• **Directions for this task**
Number each line below in order, skipping any blank lines, and leave the pictures out.

=-=-=

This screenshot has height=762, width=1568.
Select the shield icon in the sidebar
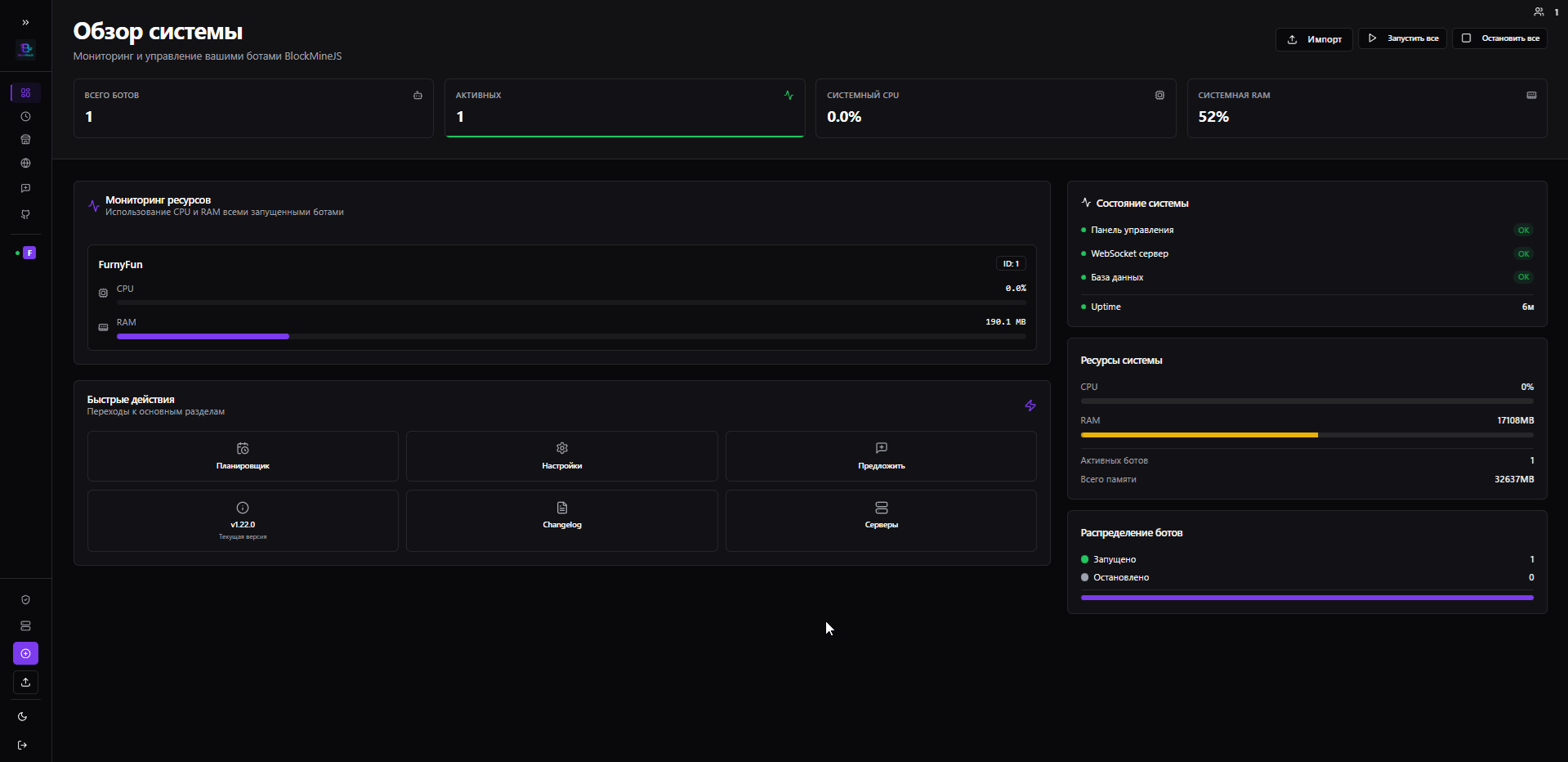tap(25, 599)
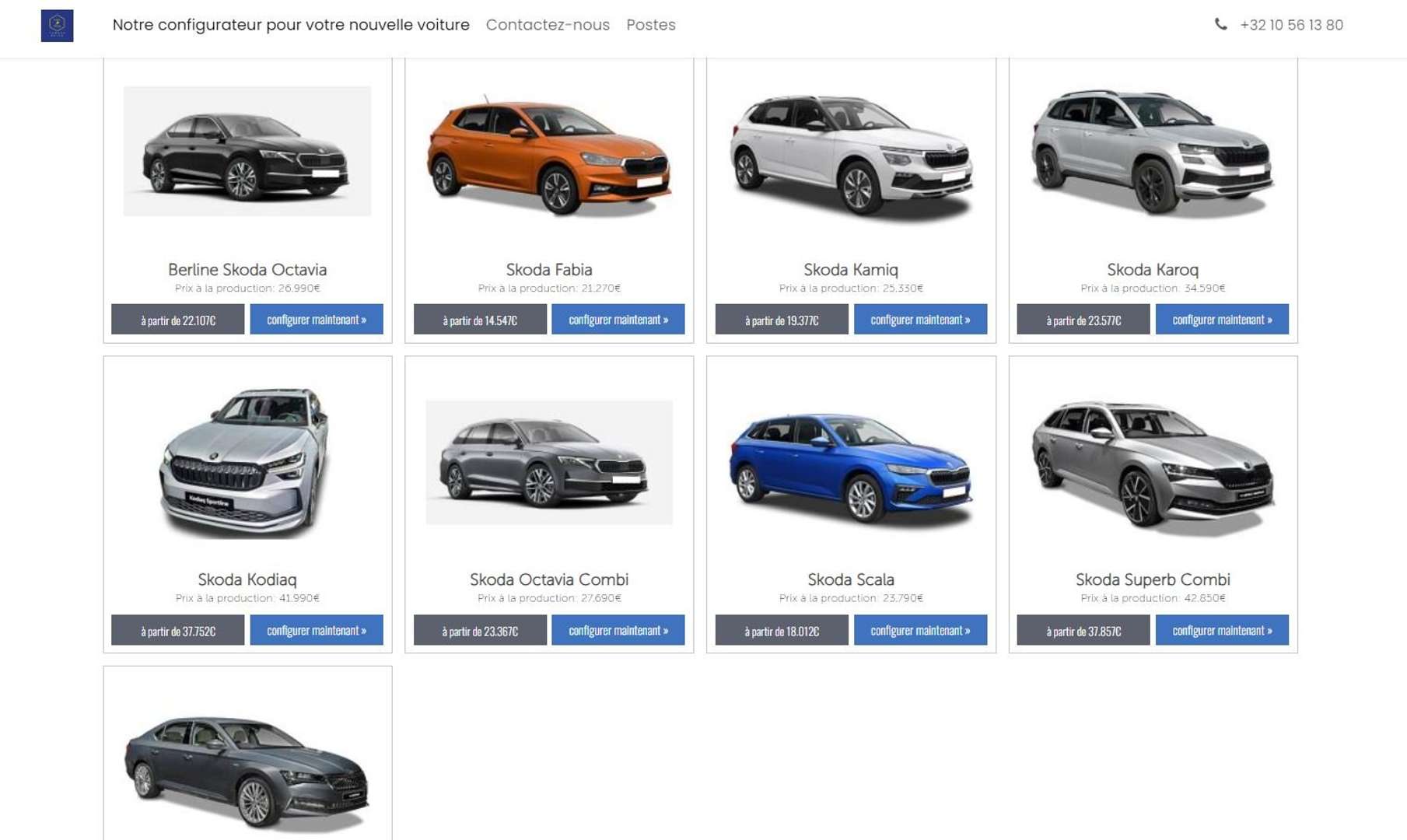Open the Postes page
Viewport: 1407px width, 840px height.
(x=650, y=25)
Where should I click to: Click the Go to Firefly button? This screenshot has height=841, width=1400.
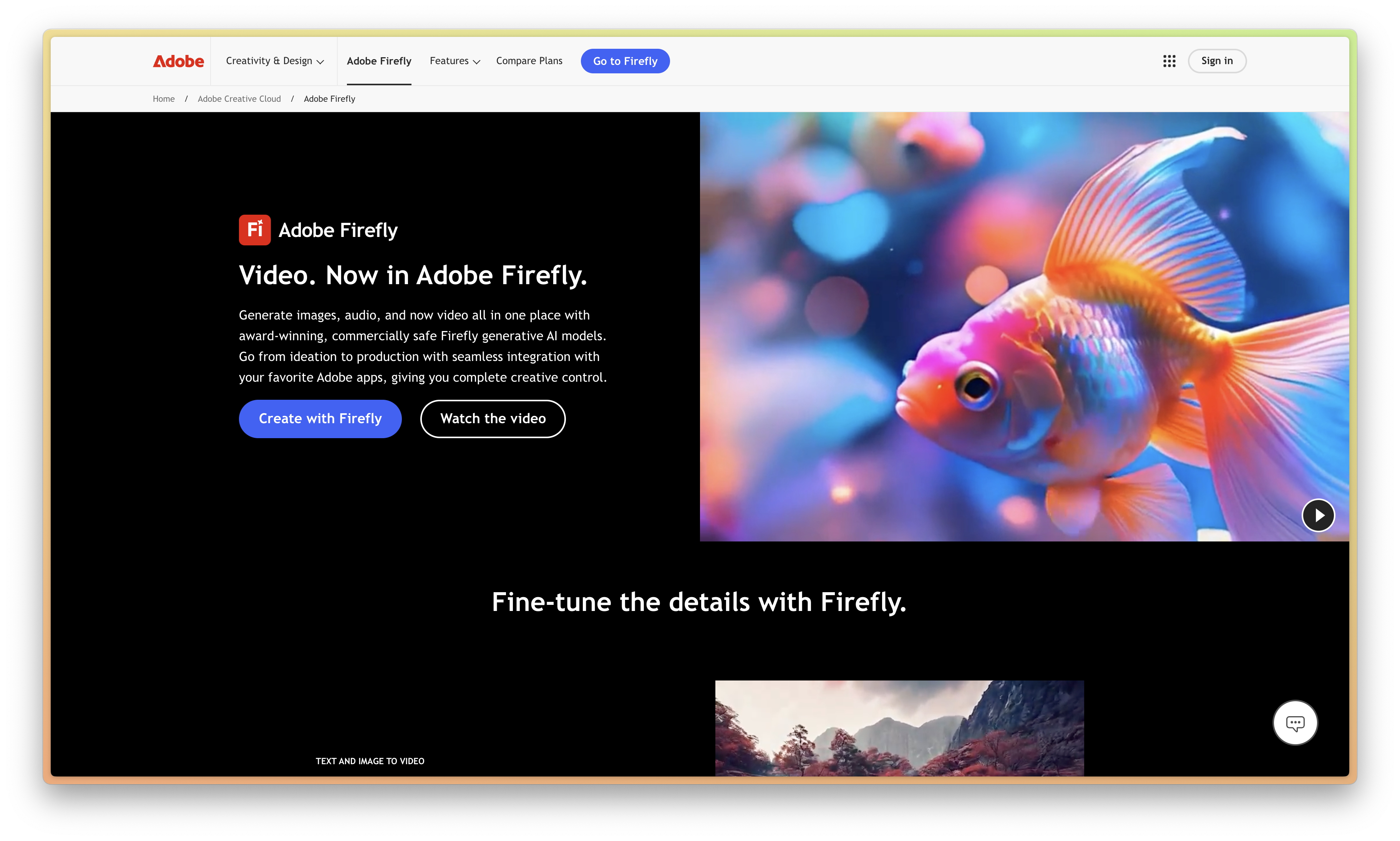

=-=-=

• **Complete output**
1. This screenshot has height=762, width=1568.
2. Select the shield icon in the sidebar
3. tap(25, 599)
4. Open the Postes page
5. Viewport: 1407px width, 840px height.
6. (x=650, y=25)
7. Where should I click to: Click the Go to Firefly button? This screenshot has height=841, width=1400.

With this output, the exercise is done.